» Supplied data:
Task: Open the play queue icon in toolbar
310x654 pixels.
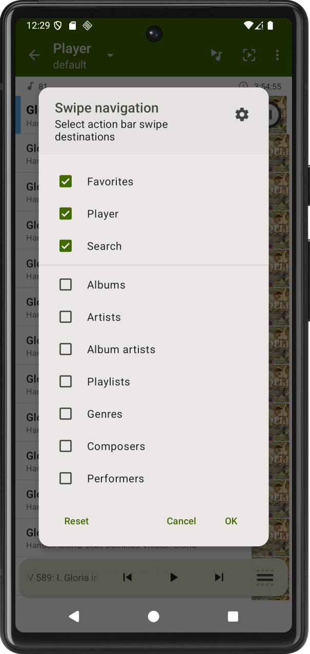Action: [217, 55]
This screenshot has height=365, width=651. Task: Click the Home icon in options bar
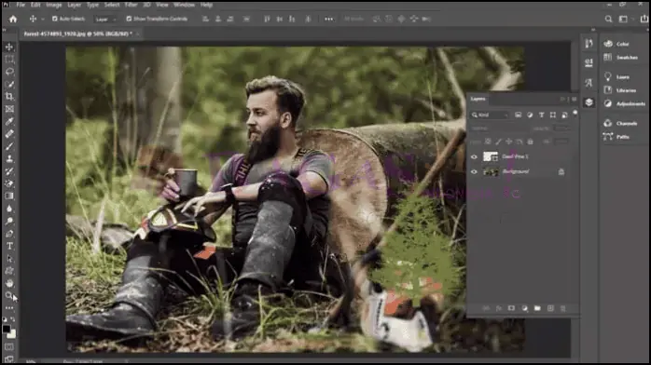[x=13, y=19]
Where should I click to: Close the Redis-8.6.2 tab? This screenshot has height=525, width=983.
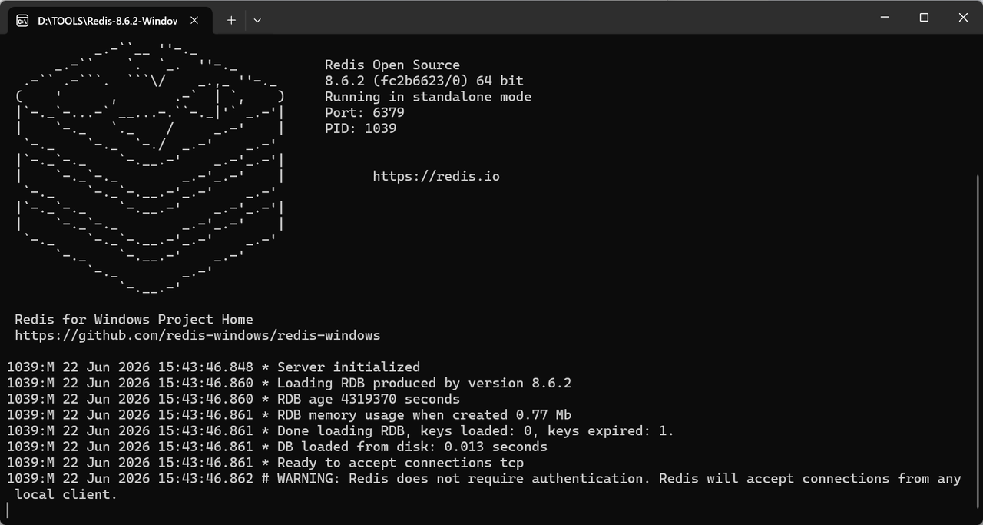(194, 20)
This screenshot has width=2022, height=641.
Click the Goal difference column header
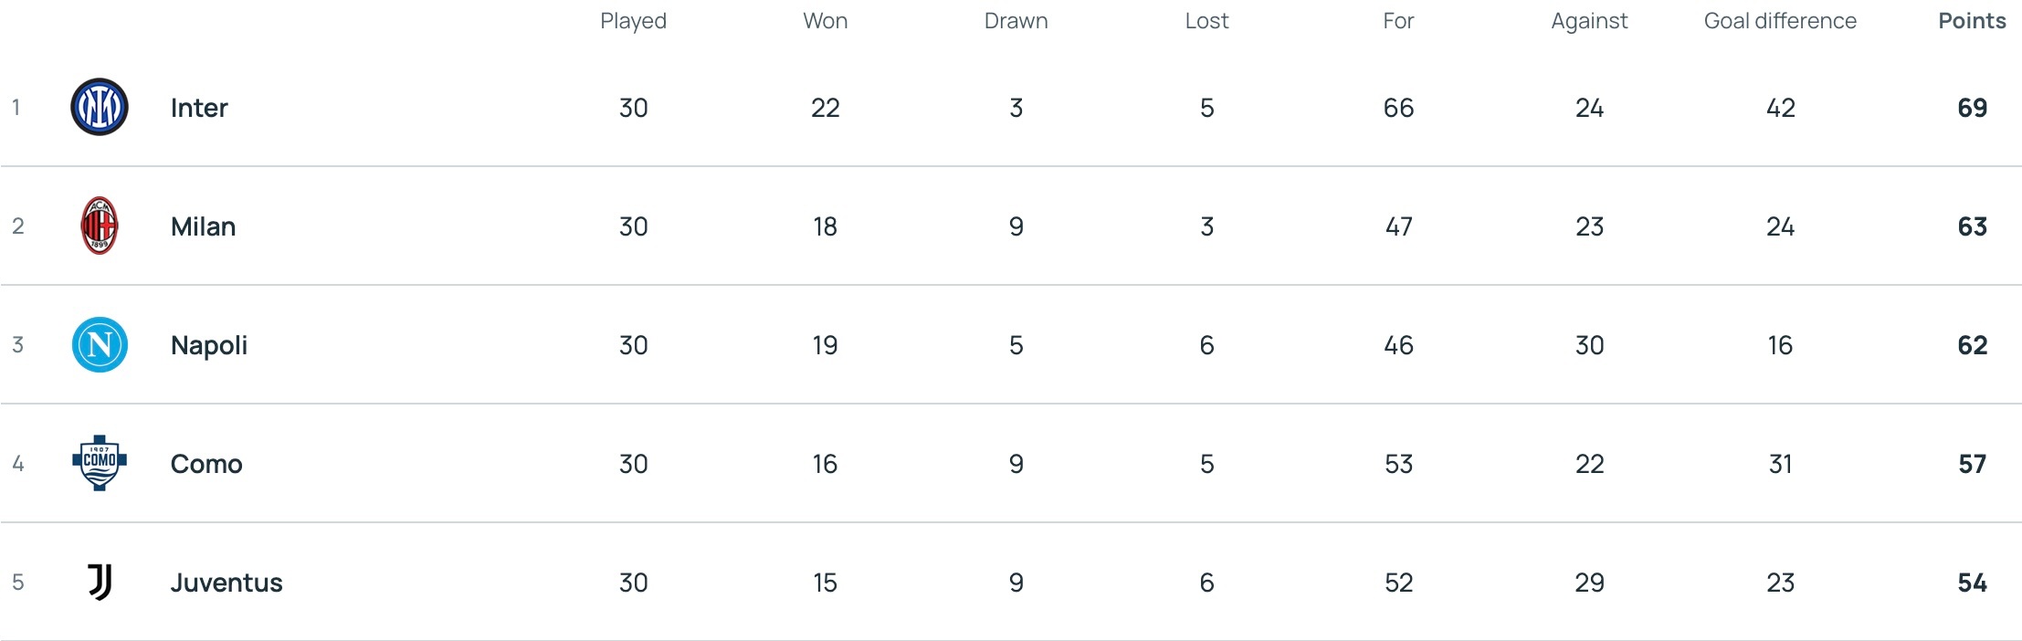click(x=1780, y=21)
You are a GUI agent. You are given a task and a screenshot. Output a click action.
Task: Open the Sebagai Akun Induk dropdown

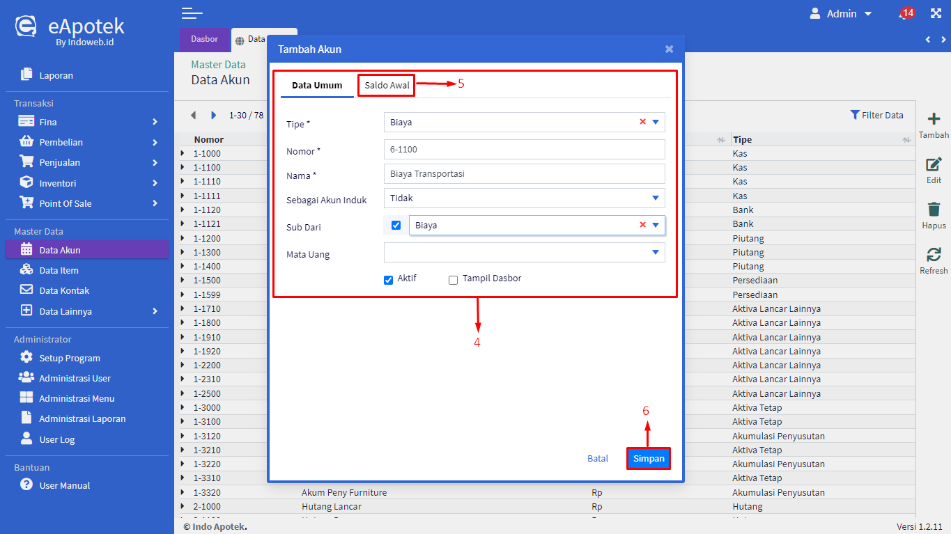(524, 198)
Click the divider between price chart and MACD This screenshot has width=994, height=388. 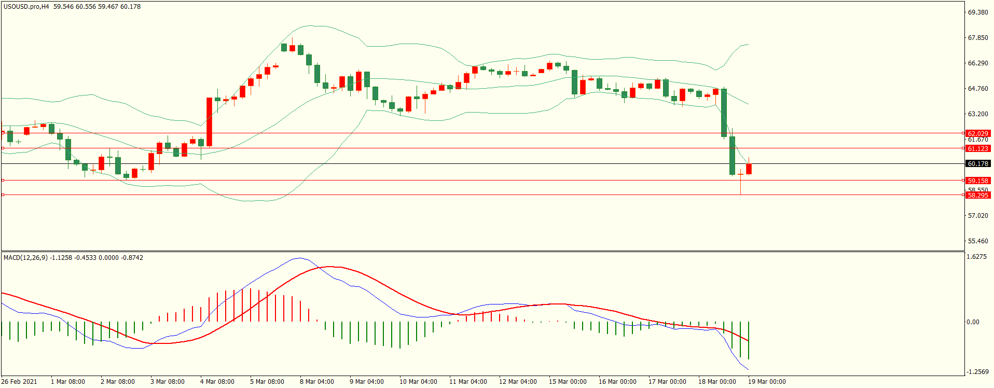click(482, 252)
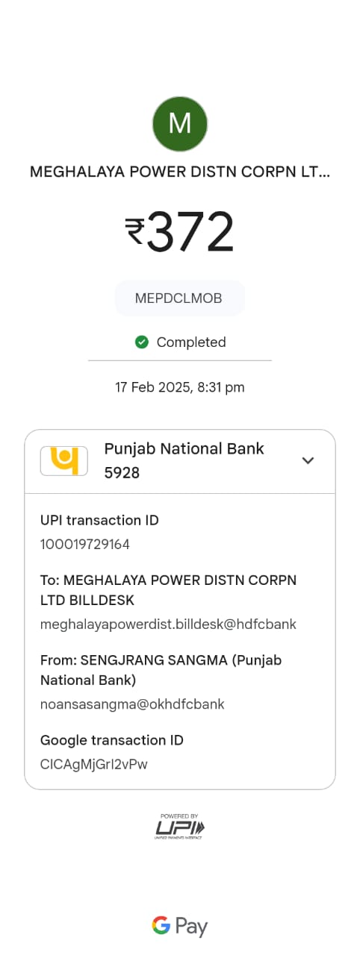The image size is (360, 955).
Task: Click the To: MEGHALAYA POWER DISTN CORPN line
Action: [x=168, y=590]
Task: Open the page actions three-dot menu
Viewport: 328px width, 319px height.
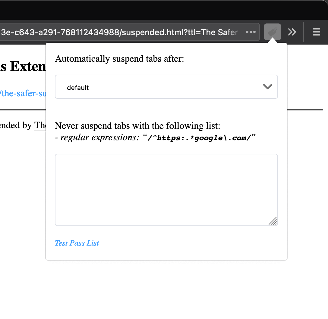Action: coord(251,32)
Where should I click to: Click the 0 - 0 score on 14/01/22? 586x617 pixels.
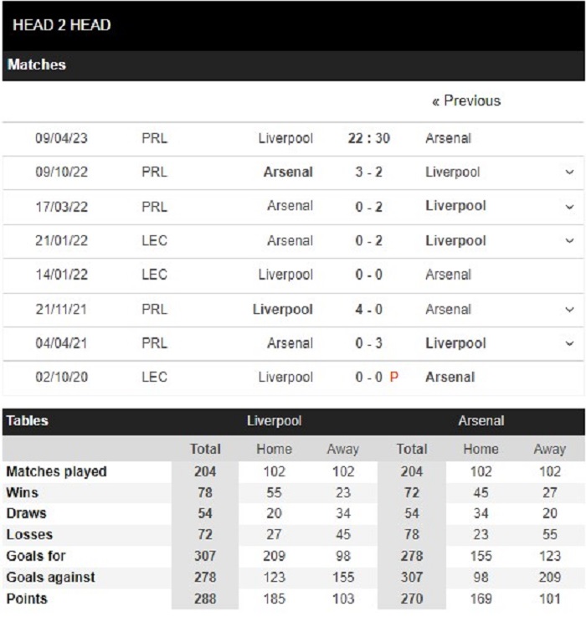coord(368,275)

» Task description: Count the lines in the records that contain the string "Where", matching case exactly. Reply with the number alone.

» Completed task: 2